With cremations being an inherent part of many cultures, a team from IIT Delhi has now developed an eco-friendly technique that offers a solution to counter air and water pollution.
Most Indian cities, especially large metros like Delhi, are choked by smog. And while we all know about silencers, burning garbage, farm stubble and even diesel generators – there is one aspect of Indian life we overlook when it comes to air quality – cremations.
75% of India’s deceased are cremated, the second highest rate in the world – just behind Nepal.
Traditional wood cremation uses about 400-500 kg of wood in one burning and cities like Delhi, where 80,000 wood cremations occur every year, this would require over 3.6 crore kg wood — equivalent to burning about 4 lakh trees, and that’s just in one city.

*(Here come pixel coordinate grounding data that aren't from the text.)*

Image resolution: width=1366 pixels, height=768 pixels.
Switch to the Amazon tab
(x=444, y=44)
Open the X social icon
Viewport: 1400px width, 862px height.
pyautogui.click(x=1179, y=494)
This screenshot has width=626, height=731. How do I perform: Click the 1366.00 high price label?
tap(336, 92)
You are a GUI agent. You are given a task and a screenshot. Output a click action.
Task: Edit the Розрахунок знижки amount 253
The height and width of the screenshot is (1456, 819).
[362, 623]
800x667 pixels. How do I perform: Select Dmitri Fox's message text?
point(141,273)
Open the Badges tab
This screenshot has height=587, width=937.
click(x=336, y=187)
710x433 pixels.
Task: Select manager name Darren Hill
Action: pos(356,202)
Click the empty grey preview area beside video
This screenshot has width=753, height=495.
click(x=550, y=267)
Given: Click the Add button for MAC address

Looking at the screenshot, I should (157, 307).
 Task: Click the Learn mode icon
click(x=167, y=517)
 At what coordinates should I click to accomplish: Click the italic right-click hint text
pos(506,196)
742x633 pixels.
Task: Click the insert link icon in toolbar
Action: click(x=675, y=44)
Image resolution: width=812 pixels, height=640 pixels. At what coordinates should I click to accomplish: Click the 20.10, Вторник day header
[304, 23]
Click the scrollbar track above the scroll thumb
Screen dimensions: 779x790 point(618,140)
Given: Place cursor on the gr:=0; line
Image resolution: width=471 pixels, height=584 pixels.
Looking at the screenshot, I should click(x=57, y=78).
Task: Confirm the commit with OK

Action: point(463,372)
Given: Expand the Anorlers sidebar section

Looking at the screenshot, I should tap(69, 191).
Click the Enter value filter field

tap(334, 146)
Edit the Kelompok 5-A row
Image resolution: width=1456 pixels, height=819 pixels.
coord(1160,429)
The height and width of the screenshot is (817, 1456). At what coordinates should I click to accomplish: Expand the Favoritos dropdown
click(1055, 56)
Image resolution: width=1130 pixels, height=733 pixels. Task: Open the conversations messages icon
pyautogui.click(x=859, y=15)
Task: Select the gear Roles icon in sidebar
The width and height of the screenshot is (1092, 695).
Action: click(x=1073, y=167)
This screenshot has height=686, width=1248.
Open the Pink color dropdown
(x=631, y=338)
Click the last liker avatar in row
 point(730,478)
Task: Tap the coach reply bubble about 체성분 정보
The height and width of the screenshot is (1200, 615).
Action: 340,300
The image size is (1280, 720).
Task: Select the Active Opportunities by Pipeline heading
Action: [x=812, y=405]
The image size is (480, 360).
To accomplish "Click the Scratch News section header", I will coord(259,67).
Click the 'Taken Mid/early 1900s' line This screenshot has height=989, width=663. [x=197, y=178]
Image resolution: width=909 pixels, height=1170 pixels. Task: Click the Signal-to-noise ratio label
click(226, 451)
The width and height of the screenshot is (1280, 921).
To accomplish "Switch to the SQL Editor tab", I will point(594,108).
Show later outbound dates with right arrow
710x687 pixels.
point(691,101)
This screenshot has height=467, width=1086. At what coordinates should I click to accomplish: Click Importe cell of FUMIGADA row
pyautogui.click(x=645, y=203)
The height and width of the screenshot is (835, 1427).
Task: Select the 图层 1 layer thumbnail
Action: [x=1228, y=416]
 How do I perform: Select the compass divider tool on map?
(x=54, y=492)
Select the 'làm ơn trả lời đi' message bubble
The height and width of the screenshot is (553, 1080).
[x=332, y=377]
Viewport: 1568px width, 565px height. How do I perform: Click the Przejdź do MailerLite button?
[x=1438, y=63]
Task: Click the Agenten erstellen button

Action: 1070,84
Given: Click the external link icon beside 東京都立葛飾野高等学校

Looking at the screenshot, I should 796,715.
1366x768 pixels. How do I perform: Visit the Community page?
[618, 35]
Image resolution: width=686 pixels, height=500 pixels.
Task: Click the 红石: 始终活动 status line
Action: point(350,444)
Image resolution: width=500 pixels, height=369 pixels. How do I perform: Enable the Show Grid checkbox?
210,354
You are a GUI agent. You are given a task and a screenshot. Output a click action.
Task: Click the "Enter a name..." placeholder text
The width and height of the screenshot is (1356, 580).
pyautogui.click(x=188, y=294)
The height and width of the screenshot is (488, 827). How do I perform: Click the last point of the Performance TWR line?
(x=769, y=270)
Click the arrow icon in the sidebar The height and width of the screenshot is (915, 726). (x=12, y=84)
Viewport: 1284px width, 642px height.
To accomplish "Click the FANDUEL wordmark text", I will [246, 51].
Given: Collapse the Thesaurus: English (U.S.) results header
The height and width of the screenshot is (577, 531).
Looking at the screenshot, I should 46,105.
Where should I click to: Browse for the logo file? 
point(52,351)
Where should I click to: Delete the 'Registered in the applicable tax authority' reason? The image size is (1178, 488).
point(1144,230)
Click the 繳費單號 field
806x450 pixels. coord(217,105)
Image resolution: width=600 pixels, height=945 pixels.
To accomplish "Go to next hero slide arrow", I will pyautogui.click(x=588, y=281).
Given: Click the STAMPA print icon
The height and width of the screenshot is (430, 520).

With cremations being an inherent part of many cultures, a team from IIT Delhi has now developed an eco-friendly technique that offers a solution to counter air and water pollution as well as waste management.
And here’s how they did it. Using cow dung logs.
Dairy farming, primarily involving cows, generates a lot of bio-waste in the form of cow dung. Although a part it could be used as natural fertiliser, a major part ends up in landfills and local water bodies.
‘Arth’ the initiative started by Enactus IIT Delhi decided to tackle the problem of wood burning and cow dung disposal by making a special prototype machine powered by cow dung logs.
The team first creates these logs by feeding dried cow dung to a log-making machine, where they are burnt under controlled temperature, upwards of 50ºC.
The controlled burning is claimed to be less polluting, and the usage of alternative logs also leads to minimal pollution.
Last December, the team tested out the prototype. One of the team members, Raj, told The Times of India, “We saw positive results — there was less pollution, and the process was smooth. We are now working on manufacturing a machine that will help us produce more logs.”
The team aims to replace wood in Delhi’s crematoriums in the hopes of reducing deforestation. The prototype, if implemented, could also give farmers extra incentives for cattle dung.
According to Awadesh Sharma, in-charge of Nigambodh Ghat, one of Delhi’s cremation grounds, cow dung logs could become feasible as they would not hinder religious beliefs as cow dung has been used in cremations since the early days.